Meta’s algorithm tackles both language and strategy in a classic board game that involves negotiation
Diplomacy, many a statesperson has argued, is an art: one that requires not just strategy, but also intuition, persuasion, and even subterfuge—human skills that have long been off-limits to even the most powerful artificial intelligence (AI) approaches. Now, an AI algorithm from the company Meta has shown it can beat many humans in the board game Diplomacy, which requires both strategic planning and verbal negotiations with other players. The work, researchers say, could point the way toward virtual exercise coaches and dispute mediators. International chatbot diplomacy may not be far behind.
“These are spectacular new results,” says Yoram Bachrach, a computer scientist at DeepMind who has worked on the game Diplomacy but was not involved in the new research. “I’m particularly excited about Diplomacy because it’s an exceptional environment for studying cooperative AI,” in which machines don’t just compete, but collaborate.

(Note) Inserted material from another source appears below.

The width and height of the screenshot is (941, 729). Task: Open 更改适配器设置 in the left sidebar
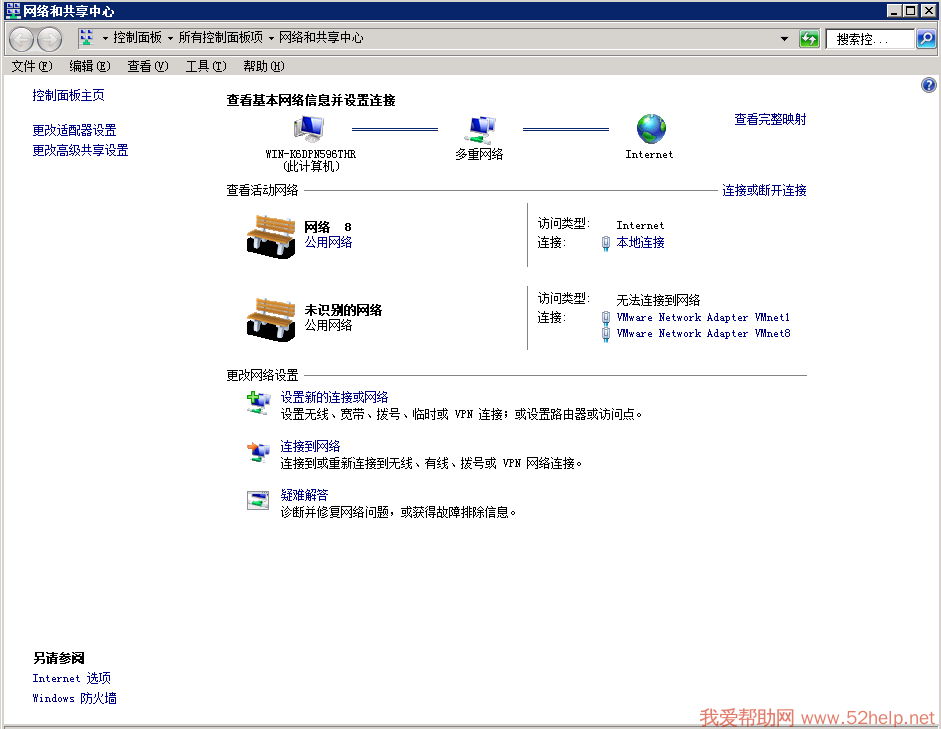(74, 130)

AI has already bested humans in games of strategy such as chess, Go, poker, and the video game Dota 2. It is also proving powerful at natural-language processing, in which it can generate humanlike text and carry on conversations. The game of Diplomacy requires both. It involves seven players vying for control of Europe. On each turn, players issue orders regarding the movement of army and naval units, following discussion with other players, whom they can attack or support. Success typically requires building trust—and occasionally abusing it. Both former President John F. Kennedy and former Secretary of State Henry Kissinger were fans of the game.
Previous AI research has focused on a version of the game called no-press Diplomacy, in which players do not communicate. That itself is a challenge for computers because the game’s combination of cooperation and competition requires pursuing conflicting goals. The new work, published this week in Science, is the first to achieve respectable results in the full game. Noam Brown, a computer scientist at Meta who co-authored the paper, says when he started on the project, in 2019, he thought success would require a decade. “The idea that you can have an AI that’s talking strategy with another person and planning things out and negotiating and building trust seemed like science fiction.”
Meta’s AI agent, CICERO, welds together a strategic reasoning module and a dialogue module. As in other machine learning AIs, the modules were trained on large data sets, in this case 125,261 games that humans had played online—both the game plays and transcripts of player negotiations.
The researchers trained the strategic reasoning module by having the agent play against copies of itself. It learned to choose actions based on the state of the game, any previous dialogue, and the predicted actions of other players, looking several moves ahead. During training, the researchers also rewarded it for humanlike play so that its actions wouldn’t confound other players. In any domain, whether dinner-table manners or driving, conventions tend to ease interactions.
The dialogue module also required tuning. It was trained not only to imitate the kinds of things people say in games, but to do so within the context of the state of the game, previous dialogue, and what the strategic planning module intended to do. On its own, the agent learned to balance deception and honesty. In an average game, it sent and received 292 messages that mimicked typical game slang. For example, one message read, “How are you thinking Germany is gonna open? I may have a shot at Belgium, but I’d need your help into Den[mark] next year.”
Jonathan Gratch, a computer scientist at the University of Southern California who studies negotiation agents—and provided early guidance for a Defense Advanced Research Projects Agency program that is also trying to master Diplomacy—notes two technical innovations. First, CICERO grounds its communication in multistep planning, and second, it keeps its remarks and game play within the realm of human convention.
To test its skill, the researchers had CICERO play 40 online games against humans (who mostly assumed it was a human). It placed in the top 10% of players who’d played at least two games. “In a game that involves language and negotiation, that agents can reach human parity is very exciting,” says Zhou Yu, a computer scientist at Columbia University who studies dialogue systems.
Gratch says the work is “impressive” and “important.” But he questions how much CICERO’s dialogue, as opposed to its strategic planning, contributed to its success. According to the paper, Diplomacy experts rated about 10% of CICERO’s messages as inconsistent with its plan or game state. “That suggests it’s saying a lot of crap,” Gratch says. Yu agrees, noting that CICERO sometimes utters non sequiturs.
Brown says the work could lead to practical applications in niches that now require a human touch. One concrete example: Virtual personal assistants might help consumers negotiate for better prices on plane tickets. Gratch and Yu both see opportunities for agents that persuade people to make healthy choices or open up during therapy. Gratch says negotiation agents could help resolve disputes between political opponents.
Researchers also see risks. Similar agents could manipulate political views, execute financial scams, or extract sensitive information. “The idea of manipulation is not necessarily bad,” Gratch says. “You just have to have guardrails,” including letting people know they are interacting with an AI and that it will not lie to them. “Ideally people are consenting, and there’s no deception.”